** PAGE TEXT **

Joe Riley

Personal information
- Full name: Joseph Michael Riley
- Date of birth: 13 October 1991 (age 34)
- Place of birth: Salford, England
- Height: 6 ft 0 in (1.83 m)
- Position: Right back

Team information
- Current team: Wigan Athletic (Chief Scout)

Youth career
- 2001–2011: Bolton Wanderers

Senior career*
- Years: Team / Apps / (Gls)
- 2011–2015: Bolton Wanderers / 3 / (0)
- 2014–2015: → Oxford United (loan) / 22 / (0)
- 2015–2016: Bury / 50 / (2)
- 2016–2018: Shrewsbury Town / 42 / (2)
- 2018–2020: Plymouth Argyle / 33 / (1)
- 2020–2021: Mansfield Town / 6 / (1)
- Total:  / 156 / (6)

= Joe Riley (footballer, born 1991) =

English footballer

Joseph Michael Riley (born 13 October 1991) is an English former footballer who played as a right back. On 17 June 2022, he became Chief Scout at Fleetwood Town, staying there for three years before moving to his current role as the chief scout at Wigan Athletic.

==Playing career==
===Bolton Wanderers===
Born in Salford, Greater Manchester, Riley started his career at Bolton Wanderers since he was seven and attended Walkden High School. A product of the youth system, he started regularly playing in the reserve side, signing his first professional contract at the club.

** STUDY QUESTIONS **
**a.** Write out the Joe Riley profile word for word, starting at "- 2014–2015: →" and ending at "at Wigan Athletic.".
**b.** Answer these from the Joe Riley profile:
(i) Which club did Riley play for on loan in 2014–2015?
(ii) What school did Riley attend?
(iii) On what date did Riley become Chief Scout at Fleetwood Town?

** STORED DATA **
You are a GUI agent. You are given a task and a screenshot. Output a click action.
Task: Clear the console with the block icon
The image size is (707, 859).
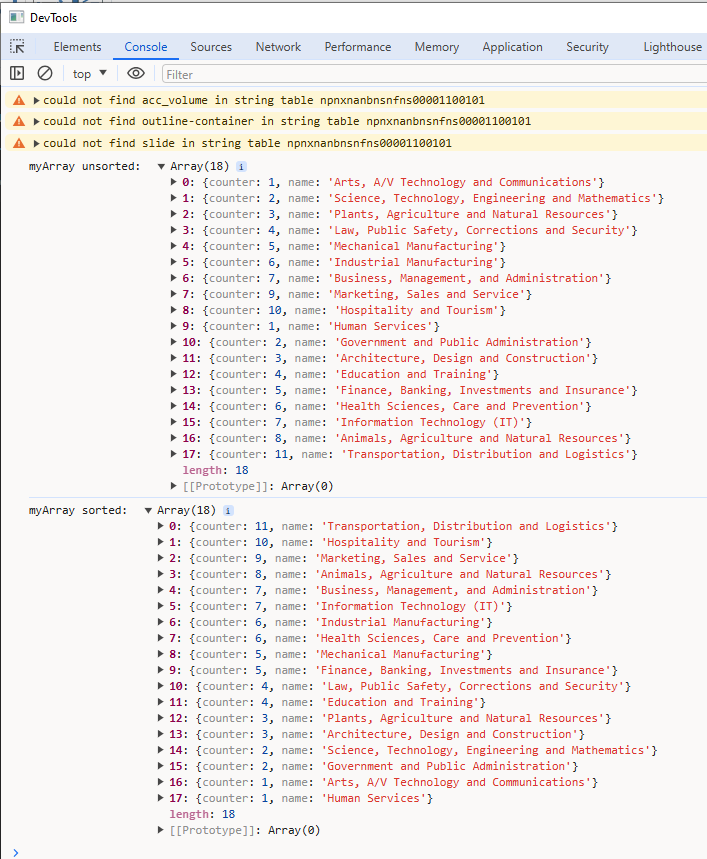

** ANSWERS IN ORDER **
**a.**
- 2014–2015: → Oxford United (loan) / 22 / (0)
- 2015–2016: Bury / 50 / (2)
- 2016–2018: Shrewsbury Town / 42 / (2)
- 2018–2020: Plymouth Argyle / 33 / (1)
- 2020–2021: Mansfield Town / 6 / (1)
- Total:  / 156 / (6)

= Joe Riley (footballer, born 1991) =

English footballer

Joseph Michael Riley (born 13 October 1991) is an English former footballer who played as a right back. On 17 June 2022, he became Chief Scout at Fleetwood Town, staying there for three years before moving to his current role as the chief scout at Wigan Athletic.

**b.**
(i) Oxford United
(ii) Walkden High School
(iii) 17 June 2022